それまでのピアニスト(たとえばツェルニー)とは異なる奏法でピアノを弾いていました。

たとえば、手のポジションです。

ショパンは鍵盤に対して逆ハの字に構え、平泳ぎのように手を旋回させてピアノを弾いていました。(右手は時計回り、左手は反時計回り)

それはパデレフスキ版の楽譜の運指(指使い)によくあらわれています。

それ以外の版、たとえば全音、春秋社、コルトー版とも全く異なる、一見異質と思われるような運指。

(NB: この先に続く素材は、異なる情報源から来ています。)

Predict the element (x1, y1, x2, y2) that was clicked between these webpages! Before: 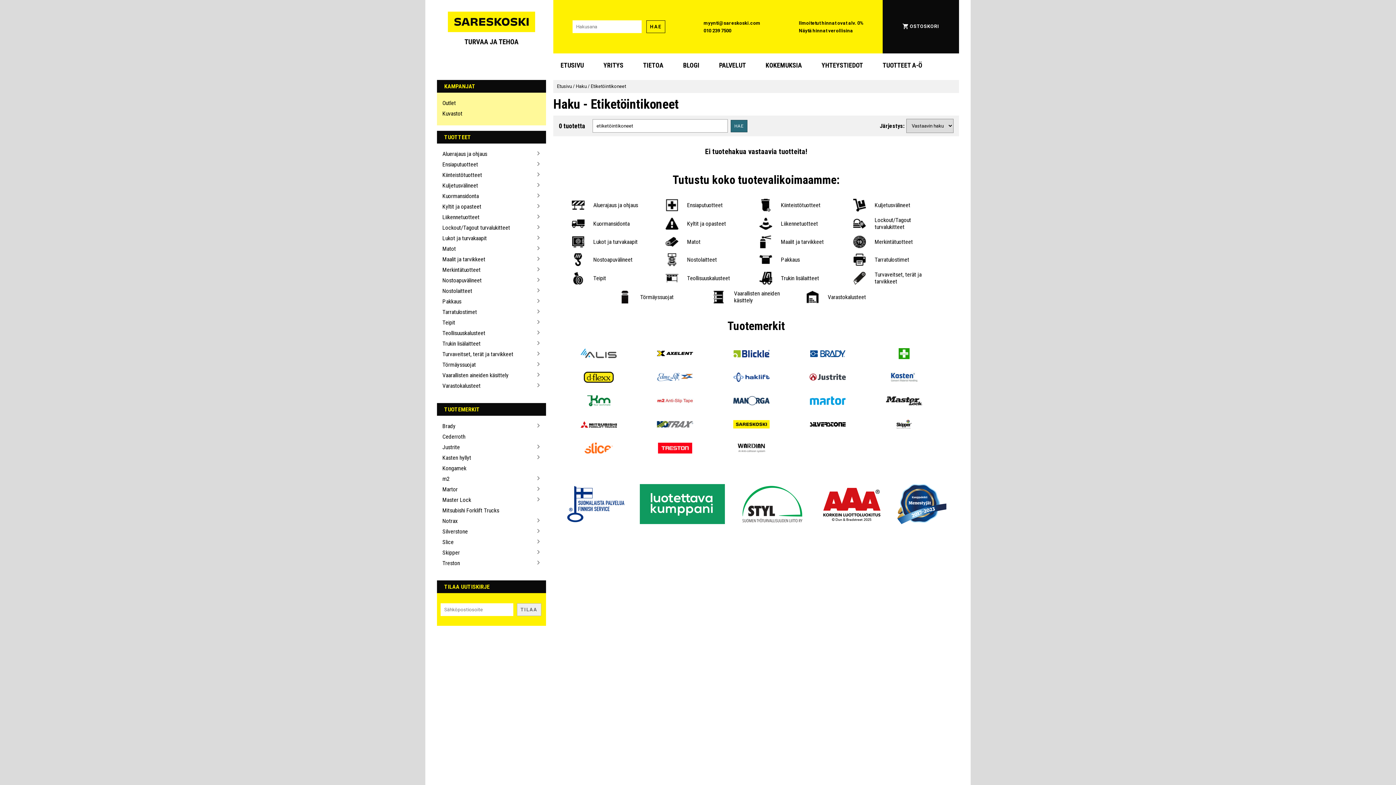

これは、逆ハの字にして平泳ぎのように手を旋回させて弾く、と考えると、たいへん納得がいくものです。

そして実際、逆ハの字のポジションと回転方向を意識して弾いてみると、ショパンに限らず他の作曲家の作品を弾くにも、最初は違和感があっても、実は合理的だということがわかってきます。

ぺダリングにもショパンの当時の先進性が現れています。

ペダルは音を伸ばすだけではなく、倍音が弦と共鳴することによる音の広がり、また、手首を旋回させることによって得られる音色の多彩な変化など、様々な効果が得られるのです。

その効果は、倍音の量が多くなければ発揮できません。

それはロシアピアニズムの理論に基づいた奏法だからこそ得られる音色です。

ちなみに、ロシアピアニズムの中でも、ネイガウス流派の源流がショパンの奏法なのだそうです。

我がピアノ教室では、ある程度弾けるようになったら、ショパンをメインに取り組むことが多いのですが、それにはこういった理由もあるのです。

ショパン的なピアノ奏法を身につけるには、ショパンを取り組むのがよりベターだし、何よりショパンは生徒に人気があります。

お気に入りの曲で練習した方が楽しいし、モチベーションも上がるというものです。